Para ellos Dios es, ante todo, el Señor y el Salvador, como se nos ha revelado en Jesucristo. El lenguaje de un “neocreyente” se hace enfático al hablar sobre Dios y la religión. Puede incluso dar la impresión de que conoce demasiado a Dios. Pasa también que a menudo extrapola su experiencia y quiere aplicarla a todos los casos. Ve en la conversión religiosa la solución a todos los problemas de todas las personas. La imagen de Iglesia es más bien selectiva y quizá romántica, pero, al mismo tiempo, intransigente. El neocreyente suele sobreestimar el potencial pastoral y la eficacia evangelizadora de aquello que lo convirtió a él; paralelamente puede ser injusto en su apreciación de lo que la Iglesia hace en otros campos o de otros modos.
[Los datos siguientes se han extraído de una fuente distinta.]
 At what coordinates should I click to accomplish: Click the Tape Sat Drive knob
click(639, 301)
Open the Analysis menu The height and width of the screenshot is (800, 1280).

Por ese cierto “irrealismo” que marca a esta etapa, el temor casi parece desaparecer de la escena; una persona en este momento de su vida espiritual sólo teme a los demás; concretamente, a que aquellos que han empezado a ser autoridad para él, descalifiquen su conversión.

Respecto a la santidad en esta primera etapa hay una palabra un poco dura, que encontramos en los escritos de Santa Catalina de Siena, para describir el tipo de santidad de esta etapa: santidad del mercenario, que antes recibía bienes de sus pecados y ahora los espera de los consuelos espirituales. Sin embargo, la persona misma no es del todo consciente de su propia situación y fácilmente puede creer que va más delante de lo que en realidad está.

La duración de esta primera generación no debería ser mayor de uno o quizá dos años, tiempo en el que las distintas vivencias del año litúrgico llaman a un nuevo crecimiento.